Deux fois, sa vie fut éclairée d’une joie immense : le 10 mai 1981 avec l’alternance dans le pays et le 18 mars 2001 pour l’alternance à Paris. Il devint alors, dans la fidélité totale à Laurent Fabius et le respect entier à Bertrand Delanoë, Maire du 14 ème arrondissement de Paris. Un travail immense l’attendait. Il s’y attela avec modestie et efficacité. Pendant un quart de siècle, il avait parcouru les rues de ce morceau de la capitale pour boiter, distribuer, convaincre. Il en connaissait par coeur les préaux et les salles. Avec la même ardeur, il en arpenta les rues et les places pour construire et secourir. Sur ce territoire, il n’était pas d’élu plus légitime que lui. Le parti socialiste, jamais ingrat en bienfaits pour ceux qui le servent, décida pourtant d’y investir un vert, mon ami Yves Cochet. Pierre Castagnou le prit avec philosophie. Son chagrin était grand. Il le cacha avec grandeur. Le mandat municipal était le plus beau. Il s’y investit à 1000%. Mais si les hommes rendent parfois l’existence bien injuste, le destin n’est pas en reste. Dans l’opposition des décennies, il avait mis son énergie à en sortir, à conjurer la malédiction qui, dans son arrondissement populaire, faisait échouer la Gauche à quelques voix. La plus dure des maladies vint le chercher accédant aux responsabilités. Il l’affronta avec son calme et sa gentillesse. Sans se plaindre ni renoncer. Elle gagna. A un de nos déjeuners du mardi autour de Laurent, nous le vîmes s’asseoir pour la dernière fois à nos cotés. Livide, épuisé, amaigri.C’était saisissant. Il mourut dans les jours qui suivirent. Comme un cardinal à l’Académie, il nous avait rendu sa dernière visite, solennelle et amicale, effrayé ou apaisé, les deux sans doute.

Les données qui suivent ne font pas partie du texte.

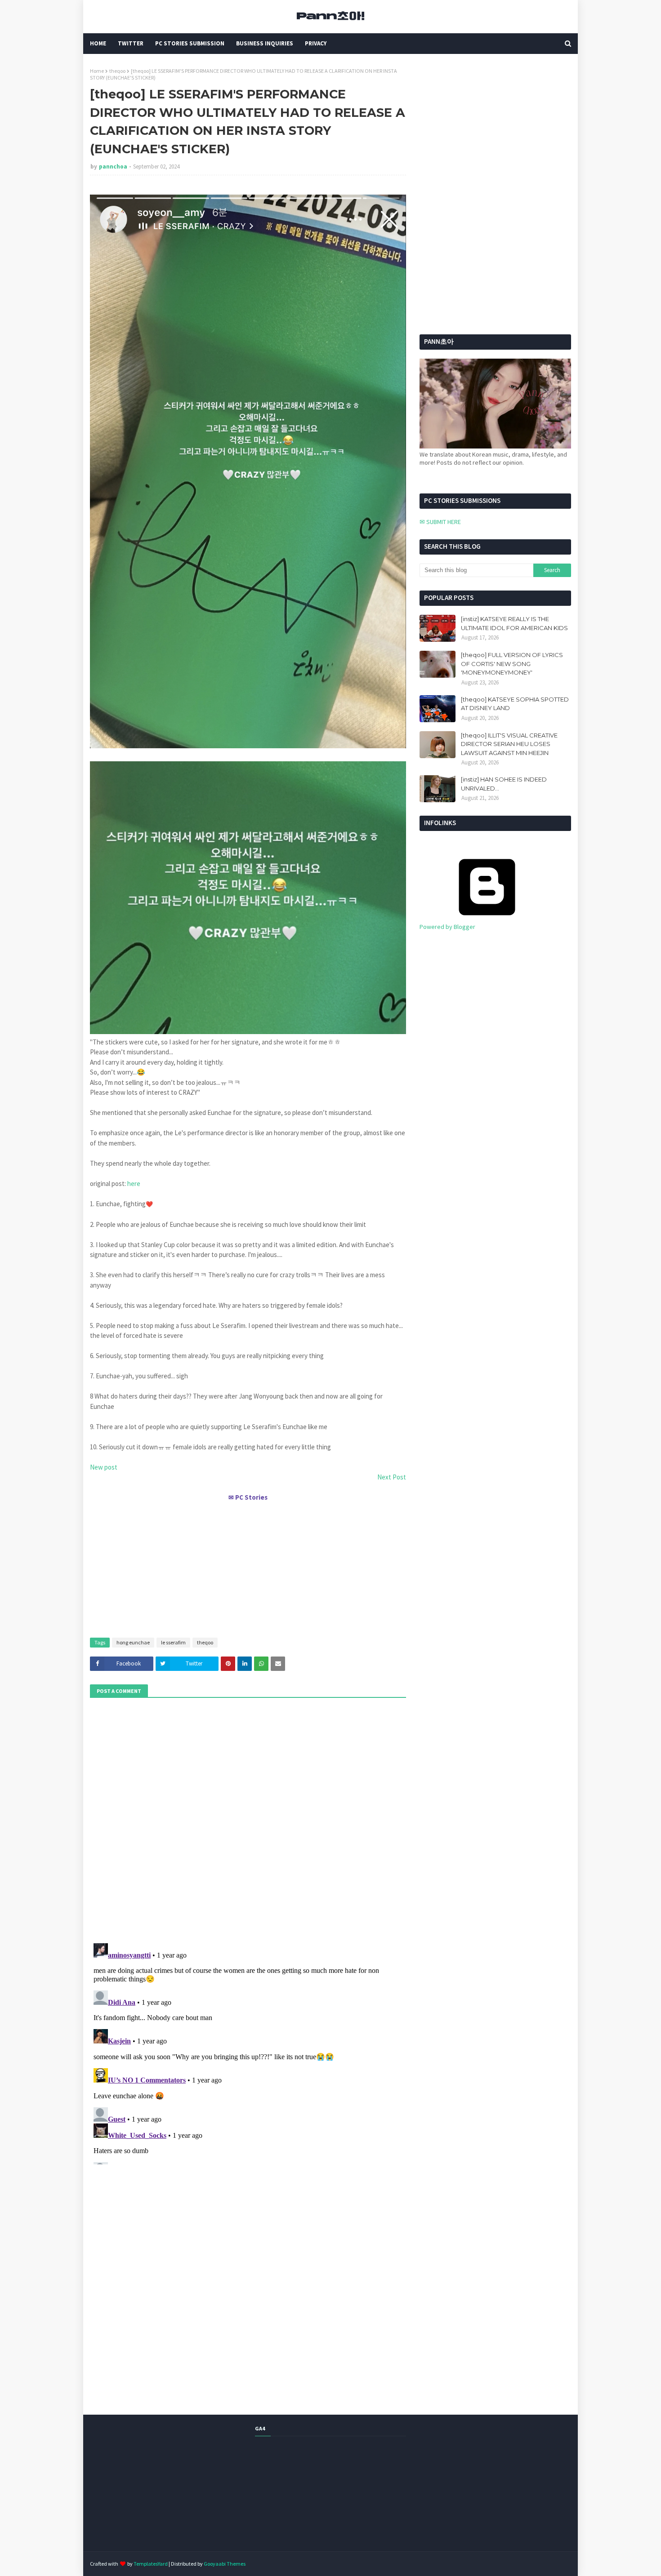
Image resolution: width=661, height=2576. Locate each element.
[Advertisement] (248, 1566)
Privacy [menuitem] (315, 43)
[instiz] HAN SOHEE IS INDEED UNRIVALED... (504, 784)
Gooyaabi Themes (225, 2563)
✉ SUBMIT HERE (440, 522)
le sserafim (173, 1642)
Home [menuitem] (98, 43)
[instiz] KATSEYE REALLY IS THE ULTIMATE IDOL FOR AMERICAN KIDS (514, 623)
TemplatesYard (151, 2563)
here (133, 1183)
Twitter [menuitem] (130, 43)
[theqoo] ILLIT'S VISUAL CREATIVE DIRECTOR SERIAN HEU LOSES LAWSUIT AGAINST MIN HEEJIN (509, 744)
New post (103, 1467)
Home (97, 70)
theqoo (117, 70)
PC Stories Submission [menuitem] (189, 43)
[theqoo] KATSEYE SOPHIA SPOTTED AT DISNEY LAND (515, 704)
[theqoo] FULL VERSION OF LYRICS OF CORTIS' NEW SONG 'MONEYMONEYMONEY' (512, 663)
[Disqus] (248, 2052)
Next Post (391, 1477)
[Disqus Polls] (248, 1819)
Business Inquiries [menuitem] (264, 43)
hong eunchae (133, 1642)
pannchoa (113, 166)
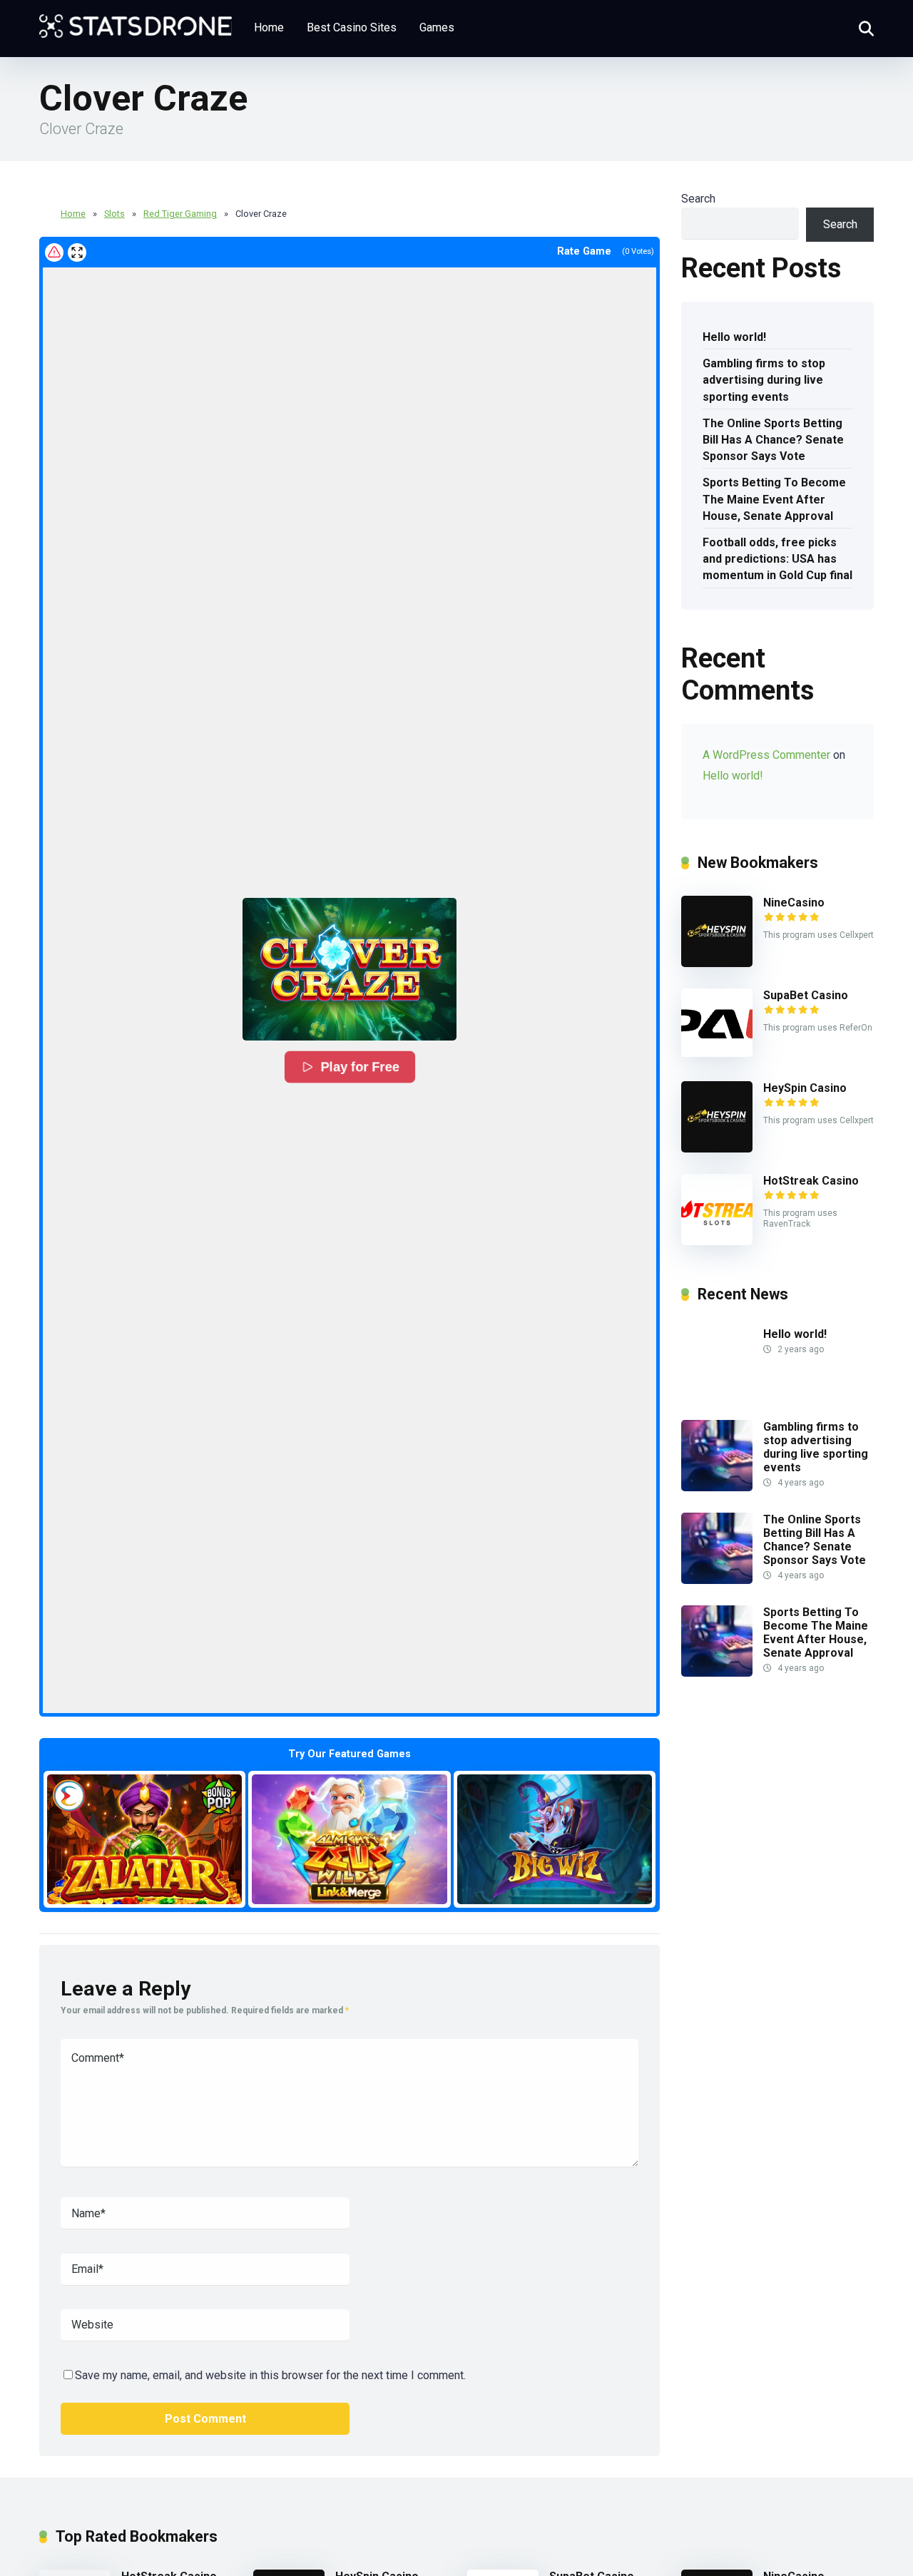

Aujourd’hui ses proche, ses camarades, ses concitoyens, se sont réunis pour dévoiler la plaque de la rue qui portera son nom près de sa mairie, la rue même qu’il voulait appeler « rue de la commune de Paris ». Nous étions plus d’un millier. Personne ne l’avait oublié. Ses amis et ses adversaires. Sa famille et sa section. Ses élèves auxquels il apprenait l’histoire au collège Stanislas et ses compagnons de conviction. Des jeunes et des vieux. Des Français d’ici et d’autres de plus loin. Religions, obédiences et convictions recueillies et pacifiées. Tous, habitants et militants, émus, silencieux, rassemblés.
Au milieu des roses rouges, Pascal Cherki, son successeur, rendit un bel hommage à celui qui, à 14 ans, à leur première rencontre, avait marqué sa vie. Sa femme Claire, elle qui avait tout partagé, les bons jours qui font oublier les épreuves et les mauvais coups sous lesquels on manque de ployer, nous fit rire et pleurer, parlant de son mari comme s’il était encore ici. Bertrand Delanoë lui rendit l’hommage que Paris lui devait. Le Premier magistrat d’une ville doit parfois parler au bord de la tombe de ses conseillers. Il sait les mots qu’il faut employer ou pas. Bertrand lui, sait. Fabius et Jospin, à leur tour, firent le geste que la foule attendait, dévoilant la plaque bleue émaillée sur laquelle le nom de celui qui les avait servis et aimés s’inscrivait. La voix de Mouloudji alors envahit la salle des fêtes de la mairie du 14ème pour une chanson loin des banques et de la récession. « Quand nous chanterons le temps des cerises… ». Fresques et vitraux, tout un décor arts nouveaux, savants allégoriques, ouvriers sublimés, enfants stylisés d’une France forte et généreuse, audacieuse et joyeuse, eurent soudain l’allégresse du Front Populaire. L’espérance cotoyait nos regrets. La promesse de l’avenir se mélangeait au souvenir. Le rayon de soleil venu d’Essaouira, la seconde maison de Pierre, put enfin transpercer la pluie de Paris. Il fallait cette cérémonie. A un juste, justice était rendue.